[Available records — start]

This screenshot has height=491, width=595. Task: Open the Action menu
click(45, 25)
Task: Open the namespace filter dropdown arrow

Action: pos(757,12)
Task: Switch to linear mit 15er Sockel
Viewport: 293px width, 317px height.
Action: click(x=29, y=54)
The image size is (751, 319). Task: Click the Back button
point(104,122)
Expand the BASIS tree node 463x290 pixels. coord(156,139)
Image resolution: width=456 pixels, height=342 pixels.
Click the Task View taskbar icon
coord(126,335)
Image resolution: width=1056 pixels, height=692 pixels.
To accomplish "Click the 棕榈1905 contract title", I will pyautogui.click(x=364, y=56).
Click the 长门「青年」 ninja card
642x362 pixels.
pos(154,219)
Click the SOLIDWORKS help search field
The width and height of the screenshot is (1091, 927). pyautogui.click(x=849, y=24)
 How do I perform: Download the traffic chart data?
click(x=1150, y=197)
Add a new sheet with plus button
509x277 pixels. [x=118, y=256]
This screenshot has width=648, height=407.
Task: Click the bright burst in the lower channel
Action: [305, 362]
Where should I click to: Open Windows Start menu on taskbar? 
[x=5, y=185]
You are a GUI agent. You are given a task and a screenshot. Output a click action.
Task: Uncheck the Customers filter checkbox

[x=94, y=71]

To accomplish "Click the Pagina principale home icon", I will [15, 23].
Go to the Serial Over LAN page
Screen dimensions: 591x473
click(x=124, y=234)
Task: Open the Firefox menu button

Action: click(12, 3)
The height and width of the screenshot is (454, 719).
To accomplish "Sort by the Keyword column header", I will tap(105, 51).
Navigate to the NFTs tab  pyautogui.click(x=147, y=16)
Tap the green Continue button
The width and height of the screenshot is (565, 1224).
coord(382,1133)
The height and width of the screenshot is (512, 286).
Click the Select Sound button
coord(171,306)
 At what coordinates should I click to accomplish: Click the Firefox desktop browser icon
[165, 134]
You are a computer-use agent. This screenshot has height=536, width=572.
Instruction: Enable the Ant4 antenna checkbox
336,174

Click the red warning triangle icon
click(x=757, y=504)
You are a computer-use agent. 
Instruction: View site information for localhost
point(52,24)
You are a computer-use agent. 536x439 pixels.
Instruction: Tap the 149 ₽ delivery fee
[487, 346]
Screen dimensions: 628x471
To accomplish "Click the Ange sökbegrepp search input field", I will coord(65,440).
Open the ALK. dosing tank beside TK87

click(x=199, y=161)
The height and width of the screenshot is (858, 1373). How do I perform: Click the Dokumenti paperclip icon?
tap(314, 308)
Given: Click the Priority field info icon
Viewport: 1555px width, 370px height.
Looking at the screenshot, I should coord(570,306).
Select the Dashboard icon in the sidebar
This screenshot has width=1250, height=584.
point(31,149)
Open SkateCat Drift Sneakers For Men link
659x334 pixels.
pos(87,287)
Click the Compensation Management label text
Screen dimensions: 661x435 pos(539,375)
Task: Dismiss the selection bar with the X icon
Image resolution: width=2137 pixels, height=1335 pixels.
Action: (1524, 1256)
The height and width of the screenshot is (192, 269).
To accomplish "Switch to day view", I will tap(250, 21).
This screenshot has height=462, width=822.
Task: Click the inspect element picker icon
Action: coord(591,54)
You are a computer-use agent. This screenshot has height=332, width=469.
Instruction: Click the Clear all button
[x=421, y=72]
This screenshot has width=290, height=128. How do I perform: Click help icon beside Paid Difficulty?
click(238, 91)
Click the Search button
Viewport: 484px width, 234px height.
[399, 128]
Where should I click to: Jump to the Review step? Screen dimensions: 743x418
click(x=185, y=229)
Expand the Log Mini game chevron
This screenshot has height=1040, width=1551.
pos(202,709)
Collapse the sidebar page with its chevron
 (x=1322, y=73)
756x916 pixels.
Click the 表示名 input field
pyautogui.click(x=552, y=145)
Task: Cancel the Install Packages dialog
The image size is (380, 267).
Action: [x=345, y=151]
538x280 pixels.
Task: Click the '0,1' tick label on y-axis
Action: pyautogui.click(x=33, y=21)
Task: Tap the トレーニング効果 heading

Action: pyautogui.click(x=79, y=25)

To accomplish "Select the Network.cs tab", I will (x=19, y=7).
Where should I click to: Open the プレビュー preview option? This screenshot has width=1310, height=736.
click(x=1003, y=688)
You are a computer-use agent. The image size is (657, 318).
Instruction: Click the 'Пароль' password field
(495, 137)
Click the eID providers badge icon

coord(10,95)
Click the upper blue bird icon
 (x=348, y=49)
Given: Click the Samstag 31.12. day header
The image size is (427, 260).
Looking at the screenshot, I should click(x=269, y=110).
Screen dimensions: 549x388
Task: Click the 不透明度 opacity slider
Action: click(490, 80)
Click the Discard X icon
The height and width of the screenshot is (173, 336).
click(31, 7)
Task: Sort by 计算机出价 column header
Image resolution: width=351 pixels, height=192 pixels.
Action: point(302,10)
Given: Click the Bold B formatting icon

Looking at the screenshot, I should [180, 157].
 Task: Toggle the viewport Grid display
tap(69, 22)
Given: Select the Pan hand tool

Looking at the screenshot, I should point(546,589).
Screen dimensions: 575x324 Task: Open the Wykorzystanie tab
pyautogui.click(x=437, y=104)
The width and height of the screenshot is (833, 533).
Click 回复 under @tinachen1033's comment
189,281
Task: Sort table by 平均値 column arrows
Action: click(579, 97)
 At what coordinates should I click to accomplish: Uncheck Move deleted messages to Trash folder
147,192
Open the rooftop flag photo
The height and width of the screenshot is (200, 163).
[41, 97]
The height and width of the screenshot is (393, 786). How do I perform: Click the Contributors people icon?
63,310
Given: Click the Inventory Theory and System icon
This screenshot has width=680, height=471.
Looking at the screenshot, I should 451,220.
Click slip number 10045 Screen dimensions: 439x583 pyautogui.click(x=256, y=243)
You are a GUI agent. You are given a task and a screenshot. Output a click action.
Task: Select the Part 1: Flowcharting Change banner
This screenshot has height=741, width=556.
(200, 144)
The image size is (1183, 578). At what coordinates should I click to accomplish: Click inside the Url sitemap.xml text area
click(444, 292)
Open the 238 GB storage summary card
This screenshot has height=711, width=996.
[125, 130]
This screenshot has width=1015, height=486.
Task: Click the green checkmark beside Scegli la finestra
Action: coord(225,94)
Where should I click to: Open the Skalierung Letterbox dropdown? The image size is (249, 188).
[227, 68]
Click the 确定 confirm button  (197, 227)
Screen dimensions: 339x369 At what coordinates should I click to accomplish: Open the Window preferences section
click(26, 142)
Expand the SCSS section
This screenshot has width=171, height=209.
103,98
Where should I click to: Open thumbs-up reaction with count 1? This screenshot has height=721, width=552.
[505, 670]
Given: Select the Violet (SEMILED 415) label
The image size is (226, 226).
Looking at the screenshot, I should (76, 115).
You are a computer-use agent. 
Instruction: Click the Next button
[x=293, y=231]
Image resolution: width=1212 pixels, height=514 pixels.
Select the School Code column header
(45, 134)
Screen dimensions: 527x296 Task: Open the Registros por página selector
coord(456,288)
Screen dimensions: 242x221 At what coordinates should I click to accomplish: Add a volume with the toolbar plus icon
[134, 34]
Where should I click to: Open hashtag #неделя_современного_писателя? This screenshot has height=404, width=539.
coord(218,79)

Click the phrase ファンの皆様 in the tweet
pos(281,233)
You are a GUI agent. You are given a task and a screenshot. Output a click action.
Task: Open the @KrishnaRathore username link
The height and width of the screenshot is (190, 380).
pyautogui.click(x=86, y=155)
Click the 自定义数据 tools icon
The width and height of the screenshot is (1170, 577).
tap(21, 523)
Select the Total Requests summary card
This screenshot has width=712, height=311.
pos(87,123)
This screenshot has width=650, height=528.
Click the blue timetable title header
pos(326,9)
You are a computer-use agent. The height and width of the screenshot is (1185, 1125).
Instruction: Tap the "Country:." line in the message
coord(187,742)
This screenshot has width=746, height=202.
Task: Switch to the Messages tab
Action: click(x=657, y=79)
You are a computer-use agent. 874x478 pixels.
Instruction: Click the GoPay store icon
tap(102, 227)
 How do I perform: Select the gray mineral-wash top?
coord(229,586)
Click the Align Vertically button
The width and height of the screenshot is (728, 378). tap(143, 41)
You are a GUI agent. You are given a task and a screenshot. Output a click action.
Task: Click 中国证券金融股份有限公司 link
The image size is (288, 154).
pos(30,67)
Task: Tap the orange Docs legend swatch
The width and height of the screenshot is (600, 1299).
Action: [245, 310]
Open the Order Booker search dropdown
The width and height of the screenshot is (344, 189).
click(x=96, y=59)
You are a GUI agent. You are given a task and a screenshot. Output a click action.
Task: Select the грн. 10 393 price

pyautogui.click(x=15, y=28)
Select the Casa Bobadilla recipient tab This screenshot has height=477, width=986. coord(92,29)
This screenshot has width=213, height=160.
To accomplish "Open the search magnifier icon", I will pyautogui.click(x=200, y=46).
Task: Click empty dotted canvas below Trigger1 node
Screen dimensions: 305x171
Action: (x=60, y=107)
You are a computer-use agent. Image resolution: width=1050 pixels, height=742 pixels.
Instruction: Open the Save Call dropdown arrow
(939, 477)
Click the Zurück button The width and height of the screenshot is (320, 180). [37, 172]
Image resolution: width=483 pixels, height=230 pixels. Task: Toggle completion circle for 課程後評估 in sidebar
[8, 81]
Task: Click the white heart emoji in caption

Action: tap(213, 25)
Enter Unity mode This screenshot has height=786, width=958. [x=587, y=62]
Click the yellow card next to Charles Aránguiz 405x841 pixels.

[Available records — finish]

When a line in the data holds the word "node", show that line.

Expand the BASIS tree node 463x290 pixels. coord(156,139)
Task: Click empty dotted canvas below Trigger1 node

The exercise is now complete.